*Passage provided*.
In [None]:
# Data Clean up

In [1]:
import pandas as pd
from sklearn.preprocessing import StandardScaler

# Load dataset
df = pd.read_csv("../data/raw/telco_churn.csv")

# Step 1: Drop Non-Predictive Columns

In [2]:
df.drop(columns=['customerID'], inplace=True)

# Step 2: Clean 'TotalCharges' values

In [3]:
df['TotalCharges'] = pd.to_numeric(df['TotalCharges'], errors='coerce')
missing_count = df['TotalCharges'].isnull().sum()
print(f"Missing values in TotalCharges: {missing_count}")
df.dropna(subset=['TotalCharges'], inplace=True)

Missing values in TotalCharges: 11


# Step 3: Encode Target Variable (Churn)

In [4]:
df['Churn'] = df['Churn'].map({'Yes': 1, 'No': 0})

# Step 4: One-Hot Encode Categorical Features

In [6]:
categorical_cols = df.select_dtypes(include='object').columns.tolist()
df = pd.get_dummies(df, columns=categorical_cols, drop_first=True)

*Data extract*.
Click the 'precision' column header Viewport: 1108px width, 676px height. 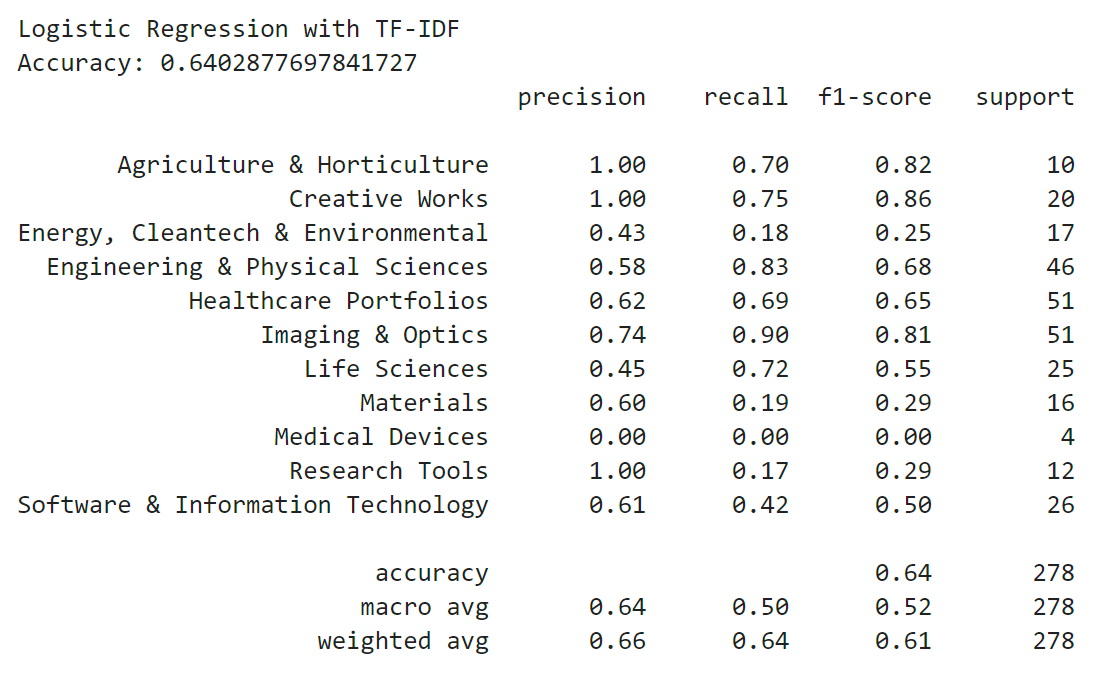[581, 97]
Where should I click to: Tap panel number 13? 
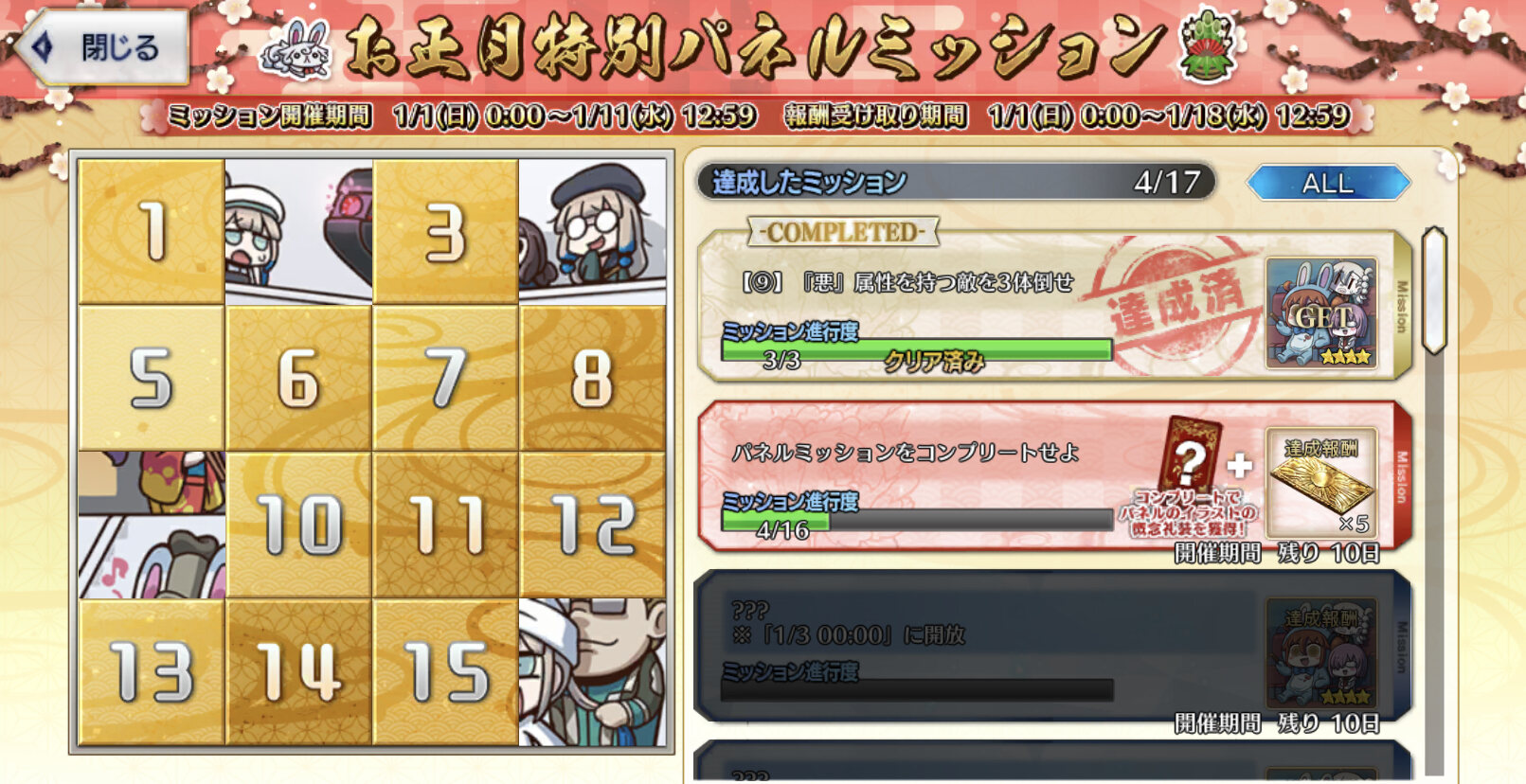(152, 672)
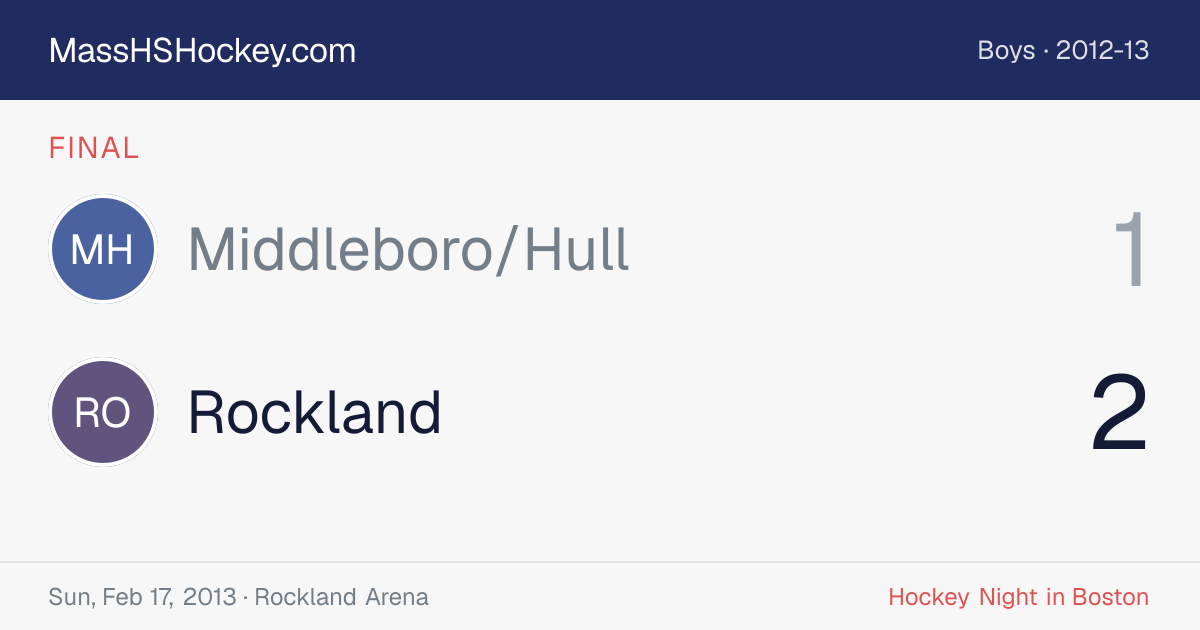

*The tasks*.
(a) In the data clean-up code above, rewrite the block beginning "df['TotalCharges'] = pd.to_numeric" as a short list of the actions it performs.
(b) List every numbered step heading in the data clean-up code.

*Task solutions*.
(a)
- Converts the TotalCharges column to numeric values and turns any value that can't be converted into a missing value.
- Counts the missing values in TotalCharges and prints that count.
- Removes the rows where TotalCharges is missing.

(b)
- Step 1: Drop Non-Predictive Columns
- Step 2: Clean 'TotalCharges' values
- Step 3: Encode Target Variable (Churn)
- Step 4: One-Hot Encode Categorical Features